In 1938 young, and just beginning to write, poets and novelists, most of them born in or having parents from the geographic region of Macedonia, grouped together and started the pretentiously named Macedonian Literary Circle. It has been an object of multiple speculations in Skopje for more than five decades.
There have been attempts to ascribe permanent Macedonian, and even Yugoslavian, identity to the circle, and the group’s activities have been presented as a link in the „genesis“ of „Macedonian“ literature, language and nation as a whole.
It political acts, on the other hand, have been ascribed to the Yugoslavian Communist Party’s endeavours for changes in the eve of the Second World War, as well as during the War itself. The motives behind the appearance of such writings are political; and their decades-long presence in the history and literary criticism studies has become possible due to the lack of scientifically-based historical research on the issue in Bulgaria.
The present article discusses the appearance and activities of the Macedonian Literary Circle as they were in reality — the fact of provoking an illusion of youth because of a political errand from the communist party, the tremendous exertion during the attempts to realize the illusion, and the brave, honest and worthy farewell to this illusion, which led to an outburst of fervent Bulgarian patriotism.

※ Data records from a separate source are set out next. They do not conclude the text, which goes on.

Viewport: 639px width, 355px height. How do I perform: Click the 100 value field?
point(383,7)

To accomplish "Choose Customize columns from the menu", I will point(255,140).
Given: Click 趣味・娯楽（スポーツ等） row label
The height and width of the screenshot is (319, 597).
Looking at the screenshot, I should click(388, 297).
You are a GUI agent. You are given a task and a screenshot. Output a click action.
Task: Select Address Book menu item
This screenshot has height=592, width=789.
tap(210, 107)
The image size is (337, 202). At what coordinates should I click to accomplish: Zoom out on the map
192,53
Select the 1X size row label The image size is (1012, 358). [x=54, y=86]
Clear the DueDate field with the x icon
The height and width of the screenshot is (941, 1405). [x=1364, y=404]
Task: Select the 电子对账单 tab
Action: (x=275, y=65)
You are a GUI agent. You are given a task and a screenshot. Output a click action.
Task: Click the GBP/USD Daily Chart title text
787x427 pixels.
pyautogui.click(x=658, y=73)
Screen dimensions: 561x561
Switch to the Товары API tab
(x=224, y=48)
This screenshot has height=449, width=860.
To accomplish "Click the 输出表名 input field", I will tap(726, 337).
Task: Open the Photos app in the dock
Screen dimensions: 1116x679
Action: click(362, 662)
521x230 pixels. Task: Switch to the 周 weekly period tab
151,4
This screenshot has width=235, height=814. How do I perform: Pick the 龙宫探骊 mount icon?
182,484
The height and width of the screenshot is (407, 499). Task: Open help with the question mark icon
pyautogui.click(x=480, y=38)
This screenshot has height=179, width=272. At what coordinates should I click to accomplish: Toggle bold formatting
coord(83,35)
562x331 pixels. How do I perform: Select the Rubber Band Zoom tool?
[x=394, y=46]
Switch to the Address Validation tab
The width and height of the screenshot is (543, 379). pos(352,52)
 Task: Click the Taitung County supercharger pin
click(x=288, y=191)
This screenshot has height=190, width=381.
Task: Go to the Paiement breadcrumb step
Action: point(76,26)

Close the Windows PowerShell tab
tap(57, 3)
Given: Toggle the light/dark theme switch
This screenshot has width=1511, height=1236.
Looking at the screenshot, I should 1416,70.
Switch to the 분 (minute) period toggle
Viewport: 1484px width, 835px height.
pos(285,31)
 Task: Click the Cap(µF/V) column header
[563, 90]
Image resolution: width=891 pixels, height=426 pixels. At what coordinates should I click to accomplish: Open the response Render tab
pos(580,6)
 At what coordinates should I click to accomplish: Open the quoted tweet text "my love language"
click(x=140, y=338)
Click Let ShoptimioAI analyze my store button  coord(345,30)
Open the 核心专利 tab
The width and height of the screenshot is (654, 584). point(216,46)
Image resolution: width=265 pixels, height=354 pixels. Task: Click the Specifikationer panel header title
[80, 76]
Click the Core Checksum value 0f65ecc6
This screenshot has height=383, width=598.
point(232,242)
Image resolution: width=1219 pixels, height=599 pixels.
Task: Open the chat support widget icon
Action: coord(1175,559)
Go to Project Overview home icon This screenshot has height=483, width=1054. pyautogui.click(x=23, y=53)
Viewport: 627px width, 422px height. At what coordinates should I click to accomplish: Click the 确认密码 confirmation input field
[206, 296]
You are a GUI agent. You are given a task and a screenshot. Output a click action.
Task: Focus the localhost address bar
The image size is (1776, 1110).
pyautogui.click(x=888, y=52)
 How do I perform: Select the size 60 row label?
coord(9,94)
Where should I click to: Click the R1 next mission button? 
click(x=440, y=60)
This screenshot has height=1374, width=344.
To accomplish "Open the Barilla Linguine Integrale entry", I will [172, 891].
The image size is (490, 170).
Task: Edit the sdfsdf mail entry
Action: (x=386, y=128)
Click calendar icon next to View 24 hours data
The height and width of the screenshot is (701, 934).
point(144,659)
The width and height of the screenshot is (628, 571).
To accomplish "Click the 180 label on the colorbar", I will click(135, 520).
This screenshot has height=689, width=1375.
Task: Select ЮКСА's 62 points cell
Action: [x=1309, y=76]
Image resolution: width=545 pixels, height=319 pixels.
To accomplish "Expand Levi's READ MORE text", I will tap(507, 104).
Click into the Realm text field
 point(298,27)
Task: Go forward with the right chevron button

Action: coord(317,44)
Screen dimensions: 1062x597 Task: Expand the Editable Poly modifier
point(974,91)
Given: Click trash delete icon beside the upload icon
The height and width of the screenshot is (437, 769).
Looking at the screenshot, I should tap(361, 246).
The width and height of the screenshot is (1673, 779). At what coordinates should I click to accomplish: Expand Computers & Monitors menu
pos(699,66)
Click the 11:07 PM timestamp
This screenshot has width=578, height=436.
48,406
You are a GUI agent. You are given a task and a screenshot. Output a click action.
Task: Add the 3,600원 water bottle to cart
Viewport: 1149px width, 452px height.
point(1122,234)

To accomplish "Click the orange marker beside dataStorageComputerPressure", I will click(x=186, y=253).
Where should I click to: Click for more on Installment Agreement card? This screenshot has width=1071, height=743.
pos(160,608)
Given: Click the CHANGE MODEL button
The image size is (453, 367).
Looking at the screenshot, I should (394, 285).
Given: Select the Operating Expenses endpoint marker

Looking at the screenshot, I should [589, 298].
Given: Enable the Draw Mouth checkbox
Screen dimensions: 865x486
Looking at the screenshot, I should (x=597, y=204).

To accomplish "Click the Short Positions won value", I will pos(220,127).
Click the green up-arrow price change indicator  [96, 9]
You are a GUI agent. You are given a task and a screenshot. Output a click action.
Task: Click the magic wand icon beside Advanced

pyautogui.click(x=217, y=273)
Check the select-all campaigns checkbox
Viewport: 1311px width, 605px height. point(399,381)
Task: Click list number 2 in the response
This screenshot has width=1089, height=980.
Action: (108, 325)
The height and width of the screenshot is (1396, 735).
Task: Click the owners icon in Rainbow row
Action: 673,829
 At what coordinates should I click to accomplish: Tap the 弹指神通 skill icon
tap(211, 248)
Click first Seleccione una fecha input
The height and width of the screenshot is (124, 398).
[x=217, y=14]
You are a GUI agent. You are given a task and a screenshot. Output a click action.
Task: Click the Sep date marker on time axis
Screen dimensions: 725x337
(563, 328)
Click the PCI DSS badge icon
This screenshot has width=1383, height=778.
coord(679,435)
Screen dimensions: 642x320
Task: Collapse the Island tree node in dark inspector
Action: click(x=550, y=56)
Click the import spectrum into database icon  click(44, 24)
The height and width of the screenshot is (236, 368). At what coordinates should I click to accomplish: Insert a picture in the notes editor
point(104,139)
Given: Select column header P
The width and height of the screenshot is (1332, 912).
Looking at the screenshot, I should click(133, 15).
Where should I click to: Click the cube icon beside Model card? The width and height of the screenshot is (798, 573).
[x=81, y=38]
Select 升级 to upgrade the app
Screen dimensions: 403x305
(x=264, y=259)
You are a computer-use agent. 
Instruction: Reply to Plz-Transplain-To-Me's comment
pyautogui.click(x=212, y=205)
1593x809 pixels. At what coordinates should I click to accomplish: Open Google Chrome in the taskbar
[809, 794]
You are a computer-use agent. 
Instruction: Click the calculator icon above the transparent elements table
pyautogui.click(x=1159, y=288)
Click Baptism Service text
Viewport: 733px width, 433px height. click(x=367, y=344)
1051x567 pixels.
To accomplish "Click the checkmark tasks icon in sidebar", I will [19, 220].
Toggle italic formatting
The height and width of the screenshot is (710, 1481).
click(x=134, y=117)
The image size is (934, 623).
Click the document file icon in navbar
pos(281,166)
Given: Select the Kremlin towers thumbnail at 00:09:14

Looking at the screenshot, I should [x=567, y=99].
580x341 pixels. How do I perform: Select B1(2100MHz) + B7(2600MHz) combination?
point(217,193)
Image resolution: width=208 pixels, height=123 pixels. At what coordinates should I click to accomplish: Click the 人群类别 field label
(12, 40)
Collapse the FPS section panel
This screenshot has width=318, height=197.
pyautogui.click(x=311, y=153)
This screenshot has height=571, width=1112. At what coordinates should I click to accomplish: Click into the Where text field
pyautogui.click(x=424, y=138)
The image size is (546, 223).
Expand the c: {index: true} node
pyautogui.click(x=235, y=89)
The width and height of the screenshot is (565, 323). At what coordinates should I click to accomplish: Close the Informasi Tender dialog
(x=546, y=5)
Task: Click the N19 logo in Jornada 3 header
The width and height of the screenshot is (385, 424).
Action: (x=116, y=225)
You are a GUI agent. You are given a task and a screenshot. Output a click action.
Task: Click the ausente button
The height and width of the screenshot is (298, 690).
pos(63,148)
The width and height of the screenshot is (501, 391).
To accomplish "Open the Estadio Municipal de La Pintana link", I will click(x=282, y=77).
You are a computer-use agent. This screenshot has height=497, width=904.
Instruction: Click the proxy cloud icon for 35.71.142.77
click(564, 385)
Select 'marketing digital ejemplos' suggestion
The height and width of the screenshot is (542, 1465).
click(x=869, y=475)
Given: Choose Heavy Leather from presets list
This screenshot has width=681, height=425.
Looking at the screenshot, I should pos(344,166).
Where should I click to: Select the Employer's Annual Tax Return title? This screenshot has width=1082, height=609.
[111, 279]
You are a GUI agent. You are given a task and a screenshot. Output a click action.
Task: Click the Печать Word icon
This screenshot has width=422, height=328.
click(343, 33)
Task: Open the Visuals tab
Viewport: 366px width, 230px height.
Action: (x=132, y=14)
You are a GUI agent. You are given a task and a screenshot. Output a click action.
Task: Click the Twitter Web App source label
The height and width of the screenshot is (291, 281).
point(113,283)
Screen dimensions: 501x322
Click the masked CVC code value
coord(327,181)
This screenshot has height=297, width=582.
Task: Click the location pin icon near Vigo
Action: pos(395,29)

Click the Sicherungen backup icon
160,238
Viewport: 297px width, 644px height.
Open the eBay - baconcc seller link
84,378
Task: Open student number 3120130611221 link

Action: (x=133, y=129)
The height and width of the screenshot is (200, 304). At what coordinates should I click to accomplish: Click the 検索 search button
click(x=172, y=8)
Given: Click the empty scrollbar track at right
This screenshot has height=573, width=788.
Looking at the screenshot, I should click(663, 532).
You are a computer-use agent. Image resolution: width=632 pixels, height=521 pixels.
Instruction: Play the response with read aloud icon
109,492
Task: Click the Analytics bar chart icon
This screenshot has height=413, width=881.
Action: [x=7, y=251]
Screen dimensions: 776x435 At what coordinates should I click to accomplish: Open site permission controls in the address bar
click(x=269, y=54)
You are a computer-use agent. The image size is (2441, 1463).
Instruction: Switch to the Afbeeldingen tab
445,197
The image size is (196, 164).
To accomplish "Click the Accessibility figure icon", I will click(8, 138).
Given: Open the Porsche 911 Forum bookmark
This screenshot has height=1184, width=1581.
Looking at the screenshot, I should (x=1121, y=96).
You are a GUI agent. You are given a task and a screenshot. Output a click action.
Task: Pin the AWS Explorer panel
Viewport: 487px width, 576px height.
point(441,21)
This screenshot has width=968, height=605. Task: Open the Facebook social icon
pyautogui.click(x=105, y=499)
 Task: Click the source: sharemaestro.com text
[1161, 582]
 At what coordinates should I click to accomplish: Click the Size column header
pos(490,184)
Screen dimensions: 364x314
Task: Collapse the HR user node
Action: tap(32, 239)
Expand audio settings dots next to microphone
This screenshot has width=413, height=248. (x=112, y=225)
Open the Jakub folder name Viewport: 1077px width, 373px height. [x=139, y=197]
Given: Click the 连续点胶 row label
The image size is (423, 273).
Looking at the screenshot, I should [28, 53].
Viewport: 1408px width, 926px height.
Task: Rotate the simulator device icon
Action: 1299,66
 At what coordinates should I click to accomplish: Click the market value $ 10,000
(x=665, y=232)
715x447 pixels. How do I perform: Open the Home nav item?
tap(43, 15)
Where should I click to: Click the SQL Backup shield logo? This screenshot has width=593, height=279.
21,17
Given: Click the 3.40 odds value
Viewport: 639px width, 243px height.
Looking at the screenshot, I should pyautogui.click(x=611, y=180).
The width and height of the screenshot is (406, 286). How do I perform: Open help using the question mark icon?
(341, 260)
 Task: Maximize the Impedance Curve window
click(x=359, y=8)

The article consists of two parts.
Part One reveals the way in which the Macedonian Literary Circle was formed in order to become a champion of the Bulgarian Communist Party’s policy among the young and educated Macedonian refugees in Bulgaria. It becomes clear that in the process of the circle’s formation the aim was redefined into a task of instilling Macedonian identity by means of literary devices. The circle’s members considered this to be both a task assigned by the party, and an urgent political expediency.
The redefinition was a result of the Comintern influence (with its idea of the formation of a separate Macedonian nation) and the young writers’ political and literary naïveté.
The article proves that the activities of the Macedonian Literary Circle are externally imposed and unrelated to the identity of Bulgarians, including the Macedonian refugees in Bulgaria. That reduced the members of the literary circle to about a dozen. Soon they turned their backs to their initial intentions and proclamations.
The self-deceit that by writing on the subject of Macedonia they would create Macedonian national works (although they were clearly and unquestionably Bulgarian in character to all experts) turned them into literary outsiders. The most penetrating authors realized they had been trapped. They found a way out in their return to a wider interpretation of common Bulgarian issues. An argument evolved which put their ideological doctrine to the test and practically marked the end of their incongruous youth aberration.